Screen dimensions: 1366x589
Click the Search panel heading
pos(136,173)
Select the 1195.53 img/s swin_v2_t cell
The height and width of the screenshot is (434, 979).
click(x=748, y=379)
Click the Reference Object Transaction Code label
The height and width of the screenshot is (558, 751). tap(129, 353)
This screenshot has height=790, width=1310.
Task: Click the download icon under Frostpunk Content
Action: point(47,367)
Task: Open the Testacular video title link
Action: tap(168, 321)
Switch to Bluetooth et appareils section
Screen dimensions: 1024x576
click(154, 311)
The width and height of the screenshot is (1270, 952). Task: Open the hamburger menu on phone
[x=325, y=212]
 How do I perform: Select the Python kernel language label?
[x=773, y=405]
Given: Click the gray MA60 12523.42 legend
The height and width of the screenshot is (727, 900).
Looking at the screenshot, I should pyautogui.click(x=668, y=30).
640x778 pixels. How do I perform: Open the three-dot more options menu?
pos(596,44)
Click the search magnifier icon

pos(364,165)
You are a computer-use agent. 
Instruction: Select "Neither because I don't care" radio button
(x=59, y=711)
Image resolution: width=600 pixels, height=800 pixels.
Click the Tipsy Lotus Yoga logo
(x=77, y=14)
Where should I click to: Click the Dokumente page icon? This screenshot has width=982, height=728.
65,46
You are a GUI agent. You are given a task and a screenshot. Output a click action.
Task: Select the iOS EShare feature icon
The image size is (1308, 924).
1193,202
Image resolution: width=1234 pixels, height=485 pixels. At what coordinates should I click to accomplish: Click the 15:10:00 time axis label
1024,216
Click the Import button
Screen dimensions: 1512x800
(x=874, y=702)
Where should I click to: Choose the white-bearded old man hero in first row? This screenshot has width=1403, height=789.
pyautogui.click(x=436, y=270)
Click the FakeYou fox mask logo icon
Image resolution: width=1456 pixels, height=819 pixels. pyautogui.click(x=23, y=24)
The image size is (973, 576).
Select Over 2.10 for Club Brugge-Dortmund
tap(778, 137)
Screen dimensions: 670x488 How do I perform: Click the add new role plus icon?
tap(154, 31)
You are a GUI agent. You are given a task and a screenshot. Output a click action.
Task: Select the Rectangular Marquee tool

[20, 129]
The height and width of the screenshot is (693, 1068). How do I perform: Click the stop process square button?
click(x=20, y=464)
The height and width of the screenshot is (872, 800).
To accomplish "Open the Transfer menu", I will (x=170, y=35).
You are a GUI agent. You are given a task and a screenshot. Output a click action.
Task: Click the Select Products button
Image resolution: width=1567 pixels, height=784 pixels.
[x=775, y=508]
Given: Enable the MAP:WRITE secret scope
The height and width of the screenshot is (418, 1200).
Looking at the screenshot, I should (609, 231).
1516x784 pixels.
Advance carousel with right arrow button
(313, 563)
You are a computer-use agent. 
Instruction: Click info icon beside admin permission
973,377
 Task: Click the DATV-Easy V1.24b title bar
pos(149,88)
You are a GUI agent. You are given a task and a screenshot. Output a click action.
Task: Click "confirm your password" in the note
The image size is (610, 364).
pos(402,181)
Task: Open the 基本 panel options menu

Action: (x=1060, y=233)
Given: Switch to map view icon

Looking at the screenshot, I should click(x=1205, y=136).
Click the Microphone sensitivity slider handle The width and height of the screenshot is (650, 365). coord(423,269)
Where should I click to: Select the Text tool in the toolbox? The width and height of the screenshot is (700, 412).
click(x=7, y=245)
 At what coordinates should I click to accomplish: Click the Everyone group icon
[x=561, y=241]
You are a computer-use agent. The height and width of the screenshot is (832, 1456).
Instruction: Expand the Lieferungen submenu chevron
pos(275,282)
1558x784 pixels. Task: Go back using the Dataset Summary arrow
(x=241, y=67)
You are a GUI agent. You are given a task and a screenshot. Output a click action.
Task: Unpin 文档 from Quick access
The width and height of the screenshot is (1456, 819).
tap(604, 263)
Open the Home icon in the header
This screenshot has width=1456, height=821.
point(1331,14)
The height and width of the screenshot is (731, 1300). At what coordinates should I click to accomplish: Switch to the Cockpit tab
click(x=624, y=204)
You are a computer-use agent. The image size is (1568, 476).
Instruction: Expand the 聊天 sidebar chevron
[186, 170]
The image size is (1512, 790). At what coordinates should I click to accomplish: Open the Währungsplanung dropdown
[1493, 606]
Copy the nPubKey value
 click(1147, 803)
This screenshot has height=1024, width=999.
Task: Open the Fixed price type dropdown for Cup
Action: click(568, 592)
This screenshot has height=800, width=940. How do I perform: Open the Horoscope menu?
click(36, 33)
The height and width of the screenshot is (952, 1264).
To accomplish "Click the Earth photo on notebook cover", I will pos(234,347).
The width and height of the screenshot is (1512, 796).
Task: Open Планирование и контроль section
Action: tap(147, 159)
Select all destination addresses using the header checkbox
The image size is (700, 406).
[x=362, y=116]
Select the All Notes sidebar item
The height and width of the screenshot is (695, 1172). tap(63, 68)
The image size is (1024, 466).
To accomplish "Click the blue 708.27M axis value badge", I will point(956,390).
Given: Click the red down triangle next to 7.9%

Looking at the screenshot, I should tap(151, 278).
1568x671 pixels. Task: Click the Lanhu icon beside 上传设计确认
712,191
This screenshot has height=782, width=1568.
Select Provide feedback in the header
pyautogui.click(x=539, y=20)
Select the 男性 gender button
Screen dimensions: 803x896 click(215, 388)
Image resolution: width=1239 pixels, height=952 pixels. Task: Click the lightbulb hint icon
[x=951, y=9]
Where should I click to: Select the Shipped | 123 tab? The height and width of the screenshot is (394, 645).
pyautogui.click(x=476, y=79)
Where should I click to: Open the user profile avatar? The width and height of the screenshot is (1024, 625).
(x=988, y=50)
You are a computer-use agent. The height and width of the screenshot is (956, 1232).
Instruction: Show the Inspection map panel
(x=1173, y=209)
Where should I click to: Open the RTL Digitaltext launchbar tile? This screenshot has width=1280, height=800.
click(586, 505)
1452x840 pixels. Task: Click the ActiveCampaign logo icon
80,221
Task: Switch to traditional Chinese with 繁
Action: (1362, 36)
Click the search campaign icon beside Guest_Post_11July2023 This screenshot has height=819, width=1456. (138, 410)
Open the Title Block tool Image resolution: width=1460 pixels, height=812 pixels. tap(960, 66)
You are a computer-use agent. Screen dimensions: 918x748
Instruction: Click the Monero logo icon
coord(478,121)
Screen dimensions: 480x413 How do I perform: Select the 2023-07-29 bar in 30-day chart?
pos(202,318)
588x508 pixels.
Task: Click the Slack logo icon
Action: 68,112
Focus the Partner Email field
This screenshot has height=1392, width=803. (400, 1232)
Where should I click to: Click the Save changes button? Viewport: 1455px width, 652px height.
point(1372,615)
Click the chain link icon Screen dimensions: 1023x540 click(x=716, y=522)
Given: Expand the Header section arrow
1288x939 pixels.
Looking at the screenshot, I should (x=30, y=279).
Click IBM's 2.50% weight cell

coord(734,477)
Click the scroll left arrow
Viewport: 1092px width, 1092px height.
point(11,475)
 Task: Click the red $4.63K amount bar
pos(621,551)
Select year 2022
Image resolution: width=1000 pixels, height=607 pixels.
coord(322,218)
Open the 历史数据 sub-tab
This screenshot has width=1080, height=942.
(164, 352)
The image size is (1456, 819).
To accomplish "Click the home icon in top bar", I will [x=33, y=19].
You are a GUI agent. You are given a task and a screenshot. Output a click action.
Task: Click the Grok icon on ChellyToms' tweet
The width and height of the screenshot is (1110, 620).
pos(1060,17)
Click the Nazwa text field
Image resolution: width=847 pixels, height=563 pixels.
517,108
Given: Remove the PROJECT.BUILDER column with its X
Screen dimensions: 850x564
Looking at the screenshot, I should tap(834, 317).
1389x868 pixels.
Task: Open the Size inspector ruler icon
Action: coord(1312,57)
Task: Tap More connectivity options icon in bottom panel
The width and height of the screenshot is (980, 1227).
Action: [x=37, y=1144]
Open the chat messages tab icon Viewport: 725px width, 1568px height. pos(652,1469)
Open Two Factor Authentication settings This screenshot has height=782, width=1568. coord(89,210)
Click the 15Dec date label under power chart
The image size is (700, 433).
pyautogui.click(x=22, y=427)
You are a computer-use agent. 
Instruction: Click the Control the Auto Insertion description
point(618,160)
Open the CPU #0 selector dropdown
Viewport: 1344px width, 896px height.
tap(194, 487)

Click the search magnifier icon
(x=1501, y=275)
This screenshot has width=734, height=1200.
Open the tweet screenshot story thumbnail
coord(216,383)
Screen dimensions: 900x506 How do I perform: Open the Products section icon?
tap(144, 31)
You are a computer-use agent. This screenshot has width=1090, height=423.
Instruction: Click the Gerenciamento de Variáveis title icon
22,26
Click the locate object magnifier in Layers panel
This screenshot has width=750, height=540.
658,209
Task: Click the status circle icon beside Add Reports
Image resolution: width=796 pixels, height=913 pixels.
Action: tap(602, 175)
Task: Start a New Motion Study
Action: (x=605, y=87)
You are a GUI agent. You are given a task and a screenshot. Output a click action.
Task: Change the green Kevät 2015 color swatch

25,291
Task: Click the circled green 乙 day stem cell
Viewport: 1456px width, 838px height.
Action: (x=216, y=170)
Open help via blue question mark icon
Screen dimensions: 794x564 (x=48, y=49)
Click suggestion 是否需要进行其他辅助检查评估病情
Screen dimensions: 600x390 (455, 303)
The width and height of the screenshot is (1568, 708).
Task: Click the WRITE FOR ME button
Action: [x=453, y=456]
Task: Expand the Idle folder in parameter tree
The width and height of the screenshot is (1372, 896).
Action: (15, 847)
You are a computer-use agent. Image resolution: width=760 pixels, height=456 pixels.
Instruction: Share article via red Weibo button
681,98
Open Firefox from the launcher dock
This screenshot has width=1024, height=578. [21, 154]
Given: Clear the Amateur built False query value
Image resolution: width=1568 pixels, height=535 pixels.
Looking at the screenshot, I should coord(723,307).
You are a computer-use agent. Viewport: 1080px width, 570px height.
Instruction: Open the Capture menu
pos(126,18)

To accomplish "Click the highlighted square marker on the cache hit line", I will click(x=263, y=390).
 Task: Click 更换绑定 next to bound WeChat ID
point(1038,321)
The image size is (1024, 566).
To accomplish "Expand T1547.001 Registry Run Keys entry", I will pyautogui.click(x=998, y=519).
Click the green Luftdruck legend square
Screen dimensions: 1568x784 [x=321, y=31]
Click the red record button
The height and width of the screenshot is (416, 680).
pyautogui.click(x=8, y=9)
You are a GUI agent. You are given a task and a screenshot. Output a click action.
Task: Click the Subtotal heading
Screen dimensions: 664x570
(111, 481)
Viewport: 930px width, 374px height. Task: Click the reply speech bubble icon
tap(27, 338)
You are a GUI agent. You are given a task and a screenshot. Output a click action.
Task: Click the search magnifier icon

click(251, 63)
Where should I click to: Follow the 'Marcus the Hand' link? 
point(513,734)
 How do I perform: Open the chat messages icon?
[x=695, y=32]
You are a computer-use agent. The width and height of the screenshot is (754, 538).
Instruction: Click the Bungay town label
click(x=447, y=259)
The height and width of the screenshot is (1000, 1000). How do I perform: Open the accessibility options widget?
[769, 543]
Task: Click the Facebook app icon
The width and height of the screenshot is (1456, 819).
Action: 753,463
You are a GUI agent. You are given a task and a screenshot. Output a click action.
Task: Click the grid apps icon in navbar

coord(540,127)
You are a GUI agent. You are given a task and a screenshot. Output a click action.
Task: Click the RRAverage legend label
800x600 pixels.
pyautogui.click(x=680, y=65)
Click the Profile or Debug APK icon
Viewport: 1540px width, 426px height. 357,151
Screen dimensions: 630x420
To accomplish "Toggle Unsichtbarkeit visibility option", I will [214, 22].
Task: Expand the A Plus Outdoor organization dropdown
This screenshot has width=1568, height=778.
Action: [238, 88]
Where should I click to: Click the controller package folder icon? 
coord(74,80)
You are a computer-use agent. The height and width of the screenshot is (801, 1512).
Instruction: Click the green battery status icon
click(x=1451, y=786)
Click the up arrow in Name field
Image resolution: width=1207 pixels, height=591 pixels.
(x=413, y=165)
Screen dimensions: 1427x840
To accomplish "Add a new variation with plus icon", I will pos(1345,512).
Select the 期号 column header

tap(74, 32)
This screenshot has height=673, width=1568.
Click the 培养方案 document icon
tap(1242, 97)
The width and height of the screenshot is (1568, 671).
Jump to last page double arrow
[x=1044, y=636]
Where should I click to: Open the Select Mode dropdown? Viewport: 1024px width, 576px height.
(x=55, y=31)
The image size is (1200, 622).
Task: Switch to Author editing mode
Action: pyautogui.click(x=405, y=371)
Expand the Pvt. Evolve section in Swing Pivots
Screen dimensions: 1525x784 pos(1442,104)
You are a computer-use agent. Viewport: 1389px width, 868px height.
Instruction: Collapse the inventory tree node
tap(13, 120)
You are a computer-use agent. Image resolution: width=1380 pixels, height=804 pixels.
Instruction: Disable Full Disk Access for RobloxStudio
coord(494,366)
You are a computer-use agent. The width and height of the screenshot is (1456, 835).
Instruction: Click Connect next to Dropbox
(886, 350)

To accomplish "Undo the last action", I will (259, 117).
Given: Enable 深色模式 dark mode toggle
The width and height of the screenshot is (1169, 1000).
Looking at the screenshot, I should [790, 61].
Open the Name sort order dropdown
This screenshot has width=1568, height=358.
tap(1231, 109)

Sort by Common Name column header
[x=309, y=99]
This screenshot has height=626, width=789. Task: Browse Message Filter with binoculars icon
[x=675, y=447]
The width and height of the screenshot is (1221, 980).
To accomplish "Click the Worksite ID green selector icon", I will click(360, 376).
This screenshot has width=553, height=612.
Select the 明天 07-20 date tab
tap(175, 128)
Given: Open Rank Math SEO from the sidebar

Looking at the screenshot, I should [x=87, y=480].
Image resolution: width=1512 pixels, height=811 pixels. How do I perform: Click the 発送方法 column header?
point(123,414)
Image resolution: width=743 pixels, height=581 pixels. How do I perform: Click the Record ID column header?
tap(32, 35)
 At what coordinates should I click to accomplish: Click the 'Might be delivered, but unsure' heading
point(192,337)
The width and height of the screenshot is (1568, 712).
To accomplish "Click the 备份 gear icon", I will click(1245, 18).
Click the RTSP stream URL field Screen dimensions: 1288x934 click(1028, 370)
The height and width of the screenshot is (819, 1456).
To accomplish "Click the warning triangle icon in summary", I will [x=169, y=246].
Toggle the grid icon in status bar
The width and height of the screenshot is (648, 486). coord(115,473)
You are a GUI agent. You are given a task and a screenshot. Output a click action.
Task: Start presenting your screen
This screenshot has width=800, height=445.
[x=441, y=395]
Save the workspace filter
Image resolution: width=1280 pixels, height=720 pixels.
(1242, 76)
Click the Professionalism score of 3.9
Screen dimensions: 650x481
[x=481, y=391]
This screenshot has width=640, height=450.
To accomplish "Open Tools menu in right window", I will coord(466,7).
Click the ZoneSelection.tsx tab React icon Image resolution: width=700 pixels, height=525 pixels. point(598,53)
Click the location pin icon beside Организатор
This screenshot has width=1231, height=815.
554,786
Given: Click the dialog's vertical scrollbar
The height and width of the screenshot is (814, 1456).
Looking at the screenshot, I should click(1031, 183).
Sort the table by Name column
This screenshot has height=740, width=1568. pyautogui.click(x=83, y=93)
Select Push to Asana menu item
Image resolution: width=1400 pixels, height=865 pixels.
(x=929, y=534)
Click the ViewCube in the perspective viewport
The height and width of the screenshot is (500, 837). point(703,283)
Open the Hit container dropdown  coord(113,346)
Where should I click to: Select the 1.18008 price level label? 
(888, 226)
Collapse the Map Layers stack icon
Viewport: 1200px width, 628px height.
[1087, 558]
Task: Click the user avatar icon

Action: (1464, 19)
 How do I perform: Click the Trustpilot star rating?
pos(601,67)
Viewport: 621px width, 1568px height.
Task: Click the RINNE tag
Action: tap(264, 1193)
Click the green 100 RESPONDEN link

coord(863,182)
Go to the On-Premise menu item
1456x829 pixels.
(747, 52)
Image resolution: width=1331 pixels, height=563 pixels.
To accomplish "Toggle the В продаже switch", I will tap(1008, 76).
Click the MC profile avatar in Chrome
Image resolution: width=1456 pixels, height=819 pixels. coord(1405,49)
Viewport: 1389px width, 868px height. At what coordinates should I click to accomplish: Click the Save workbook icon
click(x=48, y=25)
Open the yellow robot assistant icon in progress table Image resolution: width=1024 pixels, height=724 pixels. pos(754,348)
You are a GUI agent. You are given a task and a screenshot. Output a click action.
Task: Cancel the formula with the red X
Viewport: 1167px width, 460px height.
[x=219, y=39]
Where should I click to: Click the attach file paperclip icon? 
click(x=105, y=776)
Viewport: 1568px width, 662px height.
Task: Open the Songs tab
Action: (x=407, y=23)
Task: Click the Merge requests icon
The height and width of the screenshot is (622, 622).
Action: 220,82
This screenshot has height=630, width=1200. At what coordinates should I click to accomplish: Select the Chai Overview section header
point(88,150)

★ ★ ★ ★ ★ ★ ★

◆ **WHAT THE TASK REQUIRES**:
In the data, starting at the line containing "Task: Click the Merge requests icon" and ending at the last line, rename "Merge requests" to "Pull requests" and give those lines again with nothing else changed.

◆ **COMPLETED EXERCISE**:
Task: Click the Pull requests icon
The height and width of the screenshot is (622, 622).
Action: 220,82
This screenshot has height=630, width=1200. At what coordinates should I click to accomplish: Select the Chai Overview section header
point(88,150)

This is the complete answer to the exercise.